Has a certain ring to it. The handy guide could start with Kempthorne’s:

“While the legal standards under the ESA compel me to list the polar bear as threatened, I want to make clear that this listing will not stop global climate change or prevent any sea ice from melting.”

15 05 2008
David S (10:28:00) :

McCain, Obama and Clinton are all big believers in the AGW scam. So get ready for more of the same in the future.
I know this isn’t a political forum so Anthony if you want to delete this post I understand.

15 05 2008
JP (10:50:03) :

With the demise of Mann’s Hockey Stick, the growing publicity over the poor surface temp records, the dearth of NATL Tropical Storms, a cooling Pacific and Southern Hemisphere, Artic sea ice seems to be the only consistent hobby horse the Alarmist have in thier arsenal. For over a year, they’ve been harping on it ad nauseum. Now we see why. The lawyers!

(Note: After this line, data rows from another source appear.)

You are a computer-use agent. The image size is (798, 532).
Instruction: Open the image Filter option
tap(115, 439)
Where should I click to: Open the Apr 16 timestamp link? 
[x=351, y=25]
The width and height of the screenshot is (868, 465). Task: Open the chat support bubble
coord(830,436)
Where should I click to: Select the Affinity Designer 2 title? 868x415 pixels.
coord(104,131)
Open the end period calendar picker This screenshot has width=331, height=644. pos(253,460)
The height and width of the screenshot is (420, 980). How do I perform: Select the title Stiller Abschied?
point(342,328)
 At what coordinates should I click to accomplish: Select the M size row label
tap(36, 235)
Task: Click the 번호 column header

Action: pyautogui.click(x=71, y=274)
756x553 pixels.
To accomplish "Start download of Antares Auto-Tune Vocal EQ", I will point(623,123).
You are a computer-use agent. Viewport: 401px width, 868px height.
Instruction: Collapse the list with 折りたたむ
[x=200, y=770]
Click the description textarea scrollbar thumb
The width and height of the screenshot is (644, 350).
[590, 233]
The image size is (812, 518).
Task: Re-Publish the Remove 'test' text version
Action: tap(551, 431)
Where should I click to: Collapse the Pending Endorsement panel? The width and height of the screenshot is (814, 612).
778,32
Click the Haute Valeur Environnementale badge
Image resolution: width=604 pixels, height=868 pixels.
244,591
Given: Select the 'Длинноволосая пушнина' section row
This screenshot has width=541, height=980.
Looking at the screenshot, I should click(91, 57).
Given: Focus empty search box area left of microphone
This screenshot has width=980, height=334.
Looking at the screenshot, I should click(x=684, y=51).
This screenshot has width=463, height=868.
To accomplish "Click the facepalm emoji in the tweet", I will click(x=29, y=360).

You know the game is over, when you must push your agenda through a pile of endless litigation. Look for a class action lawsuit filed against Big Oil for billions of dollars. The Polar Bears do have a function -enriching the trial lawyers bar.

15 05 2008
John Goetz (10:59:56) :

If they are a threatened species, does that mean it is now illegal to hunt them for food and fur?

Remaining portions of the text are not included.